Building Software Systems at Google and Lessons Learned

1. Outlines
2. Google Web Search: 1999 vs. 2010
3. System Software Evolution
4. System Building Experiences and Patterns
5. Final Thoughts

Jeff Dean @ 2010

1. Outlines

Evolution of various systems at Google
- computing hardware
- core search systems
- infrastructure software
Techniques for building large-scale systems
- decomposition into services
- design patterns for performance & reliability

2. Google Web Search: 1999 vs. 2010

# docs: tens of millions to tens of billions ~1000X
queries processed/day: ~1000X
per doc info in index: ~3X
update latency: months to tens of secs ~50000X 这个似乎加快了不少，搜索实时性是一个很重要的问题
avg. query latency: <1s to <0.2s ~5X
More machines * faster machines: ~1000X
Continuous evolution:
- 7 significant revisions in last 11 years
- often rolled out without users realizing we’ve made major changes

2.1. Caching in Web Search

Cache servers:
- cache both index results and doc snippets
- hit rates typically 30-60%
  - depends on frequency of index updates, mix of query traffic, level of personalization, etc
Main benefits:
- performance! a few machines do work of 100s or 1000s
- much lower query latency on hits
  - queries that hit in cache tend to be both popular and expensive (common words, lots of documents to score, etc.)
Beware: big latency spike/capacity drop when index updated or cache flushed 使用cache系统就必须注意cache挂掉时候带来的latency spike

2.2. Indexing (circa 1998-1999)

Simple batch indexing system
- No real checkpointing, so machine failures painful 在做索引的时候没有checkpoint,所以机器故障会非常麻烦
- No checksumming of raw data, so hardware bit errors caused problems 对于大规模数据来说，checksum还是非常必须的。
- Exacerbated by early machines having no ECC, no parity
- Sort 1 TB of data without parity: ends up "mostly sorted"
- Sort it again: "mostly sorted" another way
“Programming with adversarial memory”
- Developed file abstraction that stores checksums of small records and can skip and resynchronize after corrupted records

2.3. Early 2001: In-Memory Index

解决index server压力的办法是通过添加更多的index replicas,但是突然有一天发现 Eventually have enough replicas so that total memory across all index machines can hold ONE entire copy of index in memory replicas机器已经足够多，在内存完全可以存放下index. 然后变成如下结构
Many positives:
- big increase in throughput
- big decrease in query latency
Some issues:
- Variance: query touches 1000s of machines, not dozens
  - 因为需要查询更多的机器，因此查询的变化也会非常大，不太容易控制差异
  - e.g. randomized cron jobs caused us trouble for a while
- Availability: 1 or few replicas of each doc’s index data
  - Availability of index data when machine failed (esp for important docs): replicate important docs
  - Queries of death that kill all the backends at once: very bad
  - 存在一个问题就是，一个query可能会因为system bug造成crash. 如何解决这个问题，就是下面的canary request

2.4. Canary Requests

主要就是针对特定query会造成system crash.但是我们不希望所有的nodes都crash.
Problem: requests sometimes cause server process to crash
- testing can help reduce probability, but can’t eliminate
If sending same or similar request to 1000s of machines:
- they all might crash!
- recovery time for 1000s of processes pretty slow
Solution: send canary request first to one machine 可以首先将request发送到一个节点上，如果正常的话那么发送到其他节点，否则重试几次失败就放弃。
- if RPC finishes successfully, go ahead and send to all the rest
- if RPC fails unexpectedly, try another machine (might have just been coincidence)
- if fails K times, reject request
Crash only a few servers, not 1000s

2.5. Query Serving System, 2004 edition

我觉得这个应该是google query serving system的最终模型了。
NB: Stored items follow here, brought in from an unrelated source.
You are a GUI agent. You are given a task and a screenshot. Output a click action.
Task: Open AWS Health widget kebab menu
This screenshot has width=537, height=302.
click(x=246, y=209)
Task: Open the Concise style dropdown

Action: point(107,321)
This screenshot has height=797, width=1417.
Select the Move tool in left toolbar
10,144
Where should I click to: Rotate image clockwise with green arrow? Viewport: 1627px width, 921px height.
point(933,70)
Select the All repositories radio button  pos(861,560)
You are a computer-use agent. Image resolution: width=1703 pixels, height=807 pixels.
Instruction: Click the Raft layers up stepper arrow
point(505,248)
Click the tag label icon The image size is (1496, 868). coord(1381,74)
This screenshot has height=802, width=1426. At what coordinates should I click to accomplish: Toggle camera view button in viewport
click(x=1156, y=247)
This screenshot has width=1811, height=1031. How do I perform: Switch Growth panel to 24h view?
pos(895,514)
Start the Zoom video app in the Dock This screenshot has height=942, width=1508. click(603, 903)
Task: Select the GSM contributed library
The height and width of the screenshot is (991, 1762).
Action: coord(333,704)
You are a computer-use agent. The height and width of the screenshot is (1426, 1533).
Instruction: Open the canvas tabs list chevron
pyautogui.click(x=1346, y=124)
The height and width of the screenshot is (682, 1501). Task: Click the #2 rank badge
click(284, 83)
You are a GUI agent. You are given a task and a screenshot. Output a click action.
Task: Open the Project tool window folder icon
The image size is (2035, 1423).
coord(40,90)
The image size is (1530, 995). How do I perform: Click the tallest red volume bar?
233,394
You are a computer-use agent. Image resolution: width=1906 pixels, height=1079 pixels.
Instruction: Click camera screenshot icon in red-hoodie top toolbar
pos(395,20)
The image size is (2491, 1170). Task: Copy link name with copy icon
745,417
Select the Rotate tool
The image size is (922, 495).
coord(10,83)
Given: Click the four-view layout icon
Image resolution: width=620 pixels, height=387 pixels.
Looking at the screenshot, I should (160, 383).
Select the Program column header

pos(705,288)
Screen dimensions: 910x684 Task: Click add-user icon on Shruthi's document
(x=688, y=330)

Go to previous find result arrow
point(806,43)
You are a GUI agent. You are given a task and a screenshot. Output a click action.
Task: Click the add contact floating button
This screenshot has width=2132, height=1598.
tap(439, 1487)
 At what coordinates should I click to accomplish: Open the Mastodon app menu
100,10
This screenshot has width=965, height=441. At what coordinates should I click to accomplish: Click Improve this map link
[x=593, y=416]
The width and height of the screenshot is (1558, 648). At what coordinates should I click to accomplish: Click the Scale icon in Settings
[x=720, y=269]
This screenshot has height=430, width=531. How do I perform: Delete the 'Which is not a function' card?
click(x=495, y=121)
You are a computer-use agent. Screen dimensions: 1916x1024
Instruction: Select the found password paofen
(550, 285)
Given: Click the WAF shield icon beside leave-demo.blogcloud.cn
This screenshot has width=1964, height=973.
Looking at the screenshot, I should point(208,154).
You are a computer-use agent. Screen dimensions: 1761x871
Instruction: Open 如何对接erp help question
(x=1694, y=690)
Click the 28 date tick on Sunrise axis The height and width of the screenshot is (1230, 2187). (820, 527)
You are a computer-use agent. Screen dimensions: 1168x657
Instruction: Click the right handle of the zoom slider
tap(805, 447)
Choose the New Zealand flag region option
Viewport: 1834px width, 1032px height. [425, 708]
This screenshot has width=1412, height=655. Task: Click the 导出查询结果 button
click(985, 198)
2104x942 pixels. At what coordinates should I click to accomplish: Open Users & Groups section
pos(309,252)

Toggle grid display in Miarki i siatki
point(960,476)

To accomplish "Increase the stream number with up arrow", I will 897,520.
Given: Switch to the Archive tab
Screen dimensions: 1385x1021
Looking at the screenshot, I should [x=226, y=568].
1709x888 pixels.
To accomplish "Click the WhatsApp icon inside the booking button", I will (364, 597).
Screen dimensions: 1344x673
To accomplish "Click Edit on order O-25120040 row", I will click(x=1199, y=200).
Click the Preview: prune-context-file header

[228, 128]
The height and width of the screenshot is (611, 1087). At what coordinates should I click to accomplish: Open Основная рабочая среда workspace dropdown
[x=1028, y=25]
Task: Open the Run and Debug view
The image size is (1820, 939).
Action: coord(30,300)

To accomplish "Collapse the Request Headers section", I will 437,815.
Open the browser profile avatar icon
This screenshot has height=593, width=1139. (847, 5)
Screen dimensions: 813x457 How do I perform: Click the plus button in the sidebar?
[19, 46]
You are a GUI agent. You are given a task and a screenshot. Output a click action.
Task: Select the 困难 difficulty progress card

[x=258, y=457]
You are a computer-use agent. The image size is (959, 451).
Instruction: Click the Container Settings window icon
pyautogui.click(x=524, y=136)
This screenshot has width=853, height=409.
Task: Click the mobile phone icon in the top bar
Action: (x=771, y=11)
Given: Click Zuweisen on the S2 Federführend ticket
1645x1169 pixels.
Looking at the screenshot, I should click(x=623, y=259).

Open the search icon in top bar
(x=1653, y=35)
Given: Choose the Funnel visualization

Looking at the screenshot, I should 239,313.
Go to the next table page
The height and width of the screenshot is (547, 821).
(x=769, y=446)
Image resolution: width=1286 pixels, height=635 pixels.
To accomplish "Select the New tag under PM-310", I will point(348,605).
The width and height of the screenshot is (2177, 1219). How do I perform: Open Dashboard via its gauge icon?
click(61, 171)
leaf所有的数据都是全内存的，但是在GFS上面有on-disk数据做持久化，或者说leaf是一个简单的query system + bigtable吧。之所有使用这种multi-level tree结构在这篇文章后面的pattern部分会说到。

2.6. Encodings

Byte-Aligned Variable-length Encodings
- 7 bits per byte with continuation bit
  - Con: Decoding requires lots of branches/shifts/masks
- Encode byte length using 2 bits
  - Better: fewer branches, shifts, and masks
  - Con: Limited to 30-bit values, still some shifting to decode
Group Varint Encoding
- encode groups of 4 32-bit values in 5-17 bytes
- Pull out 4 2-bit binary lengths into single byte prefix
- Much faster than alternatives:
  - 7-bit-per-byte varint: decode ~180M numbers/second
  - 30-bit Varint w/ 2-bit length: decode ~240M numbers/second
  - Group varint: decode ~400M numbers/second

2.7. 2007: Universal Search

从多个产品整合搜索结果，但是有下面这些问题：

Performance: most of the corpora weren’t designed to deal with high QPS level of web search 性能匹配
Mixing: Which corpora are relevant to query? 相关性
UI: How to organize results from different corpora? UI布局

3. System Software Evolution

The Joys of Real Hardware (Typical first year for a new cluster):
- ~1 network rewiring (rolling ~5% of machines down over 2-day span)
- ~20 rack failures (40-80 machines instantly disappear, 1-6 hours to get back)
- ~5 racks go wonky (40-80 machines see 50% packetloss)
- ~8 network maintenances (4 might cause ~30-minute random connectivity losses)
- ~12 router reloads (takes out DNS and external vips for a couple minutes)
- ~3 router failures (have to immediately pull traffic for an hour)
- ~dozens of minor 30-second blips for dns
- ~1000 individual machine failures
- ~thousands of hard drive failures
- slow disks, bad memory, misconfigured machines, flaky machines, etc.
- Long distance links: wild dogs, sharks, dead horses, drunken hunters, etc.
- Reliability/availability must come from software!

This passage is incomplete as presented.